Dans le même temps, l’intensification des violences internes liées à la question kurde est utilisée par le gouvernement pour justifier son autoritarisme. Chaque nouvelle attaque terroriste du PKK (ou des milices qui lui sont liées, comme les TAK) est l’occasion pour Erdoğan de s’en prendre à l’opposition parlementaire (notamment au parti HDP), aux journalistes qui lui sont hostiles, aux avocats qui les défendent, etc. Il n’a pas hésité à menacer la Cour constitutionnelle quand elle a fait relâcher deux journalistes d’opposition. Le contexte de violence profite donc au gouvernement turc, en enfermant l’opposition dans un choix binaire : « Vous êtes avec nous, ou vous êtes avec les terroristes. »

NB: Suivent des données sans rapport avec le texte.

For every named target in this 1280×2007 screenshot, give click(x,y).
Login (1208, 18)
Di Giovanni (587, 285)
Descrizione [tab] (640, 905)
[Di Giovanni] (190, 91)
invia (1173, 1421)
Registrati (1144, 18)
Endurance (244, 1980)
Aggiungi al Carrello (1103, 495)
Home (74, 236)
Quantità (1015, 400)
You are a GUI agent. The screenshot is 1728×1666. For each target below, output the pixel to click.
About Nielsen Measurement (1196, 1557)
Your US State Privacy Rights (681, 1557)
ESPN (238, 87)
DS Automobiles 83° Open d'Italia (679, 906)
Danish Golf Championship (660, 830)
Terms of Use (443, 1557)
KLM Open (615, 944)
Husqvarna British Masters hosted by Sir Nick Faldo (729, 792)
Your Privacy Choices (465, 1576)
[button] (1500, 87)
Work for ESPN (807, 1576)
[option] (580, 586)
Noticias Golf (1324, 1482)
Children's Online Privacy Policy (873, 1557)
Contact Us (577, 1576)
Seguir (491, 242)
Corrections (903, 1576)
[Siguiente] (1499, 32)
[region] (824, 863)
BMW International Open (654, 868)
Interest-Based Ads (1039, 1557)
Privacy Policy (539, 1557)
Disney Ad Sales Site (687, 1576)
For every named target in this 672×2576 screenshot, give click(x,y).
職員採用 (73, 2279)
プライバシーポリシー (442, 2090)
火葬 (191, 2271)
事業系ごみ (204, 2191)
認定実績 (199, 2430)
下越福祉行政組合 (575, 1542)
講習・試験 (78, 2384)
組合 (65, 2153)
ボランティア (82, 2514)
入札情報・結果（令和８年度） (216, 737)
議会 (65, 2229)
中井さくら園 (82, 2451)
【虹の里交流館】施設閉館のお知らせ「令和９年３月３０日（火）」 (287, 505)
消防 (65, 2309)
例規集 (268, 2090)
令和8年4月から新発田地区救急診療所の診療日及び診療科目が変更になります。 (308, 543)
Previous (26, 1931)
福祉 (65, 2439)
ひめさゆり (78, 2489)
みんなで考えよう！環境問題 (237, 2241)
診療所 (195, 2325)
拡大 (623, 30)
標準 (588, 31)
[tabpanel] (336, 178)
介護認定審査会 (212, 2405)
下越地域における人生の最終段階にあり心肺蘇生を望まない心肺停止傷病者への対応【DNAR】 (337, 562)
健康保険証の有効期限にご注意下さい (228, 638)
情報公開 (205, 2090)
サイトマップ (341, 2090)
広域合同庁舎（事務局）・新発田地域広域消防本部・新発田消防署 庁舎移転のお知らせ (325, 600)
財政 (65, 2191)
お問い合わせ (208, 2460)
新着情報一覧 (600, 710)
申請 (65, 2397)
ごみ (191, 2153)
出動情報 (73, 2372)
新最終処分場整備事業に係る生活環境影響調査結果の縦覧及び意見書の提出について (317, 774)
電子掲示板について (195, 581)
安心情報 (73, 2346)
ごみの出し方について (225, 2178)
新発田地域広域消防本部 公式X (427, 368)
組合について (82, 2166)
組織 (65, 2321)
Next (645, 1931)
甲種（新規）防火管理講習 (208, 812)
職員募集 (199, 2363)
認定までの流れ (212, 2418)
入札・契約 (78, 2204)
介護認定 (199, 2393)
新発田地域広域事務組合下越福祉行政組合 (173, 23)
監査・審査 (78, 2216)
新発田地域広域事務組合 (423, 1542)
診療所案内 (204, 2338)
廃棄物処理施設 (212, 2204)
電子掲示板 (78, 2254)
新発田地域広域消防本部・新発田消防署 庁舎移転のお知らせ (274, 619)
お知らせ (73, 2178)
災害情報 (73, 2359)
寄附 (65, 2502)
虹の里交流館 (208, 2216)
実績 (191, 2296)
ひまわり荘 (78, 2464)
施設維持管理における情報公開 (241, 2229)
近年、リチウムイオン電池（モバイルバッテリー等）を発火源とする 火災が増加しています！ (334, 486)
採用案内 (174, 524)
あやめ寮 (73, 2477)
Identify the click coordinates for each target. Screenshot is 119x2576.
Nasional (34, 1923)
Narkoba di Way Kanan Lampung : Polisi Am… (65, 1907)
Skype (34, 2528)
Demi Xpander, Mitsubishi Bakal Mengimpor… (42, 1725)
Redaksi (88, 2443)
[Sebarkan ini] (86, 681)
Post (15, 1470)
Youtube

Tout se passe comme si l’AKP sentait qu’il a désormais tous les atouts en main et que le moment est venu d’intensifier son contrôle sur la société. En cela, il s’inscrit dans une vieille tradition politique en Turquie, où le parti au pouvoir (quel qu’il soit) a toujours tendance à se considérer comme « propriétaire » légitime du pays. Et comme il est démocratiquement élu, l’AKP considère sa légitimité comme indiscutable : ceux qui le critiquent sont accusés de s’opposer au choix du peuple, donc à la démocratie.
2) Quelles sont les principales lignes de fracture qui traversent la société turque ?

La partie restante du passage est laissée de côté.